La distribution des universités présentes dans le « top 100 » pour les sciences sociales montre de façon évidente que les indicateurs choisis (publications et citations tirées du Social science citation Index) sont totalement inadaptés à la réalité des sciences sociales et humaines. En effet, qui peut sérieusement croire que 8 universités canadiennes sont dans ce « top 100 » en sciences sociales et aucune université française ! Ici, le biais est flagrant et s’explique par la sous-représentation des revues francophones dans la base de données utilisée, biais qui n’est pas important en sciences de la nature et en médecine car les scientifiques publient essentiellement en anglais dans ces domaines. Le biais énorme est aussi relié au fait qu’en sciences sociales et humaines c’est encore le volume qui est important et non les articles.

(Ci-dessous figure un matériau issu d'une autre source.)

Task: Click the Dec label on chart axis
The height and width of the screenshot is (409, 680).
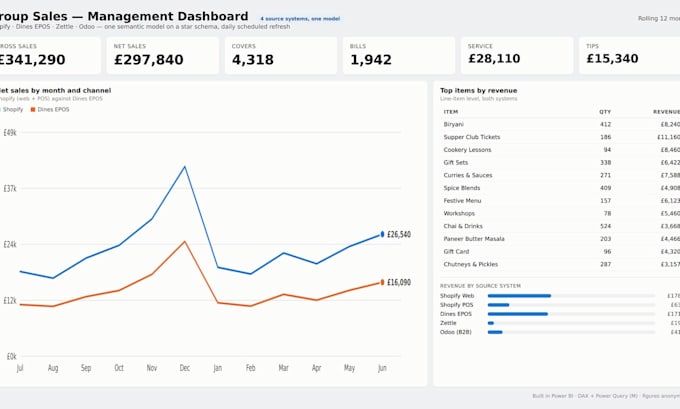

Enfin, il s’explique par le fait que les citations dans ces domaines restent très nationales, les Américains par exemple ne citant à peu près jamais de travaux en langue française. Or, ce sont les publications américaines qui sont les plus représentées dans la base de données utilisée. La forte présence du Canada parmi le « top 100 » s’explique par contre par le fait que la majorité de leurs articles sont en anglais et que plusieurs sont écrits en collaboration avec des chercheurs américains. Il serait donc très mal venu et même dangereux de tirer des conclusions sur la « qualité » des universités dans le secteur des sciences sociales en utilisant le classement de Shanghai.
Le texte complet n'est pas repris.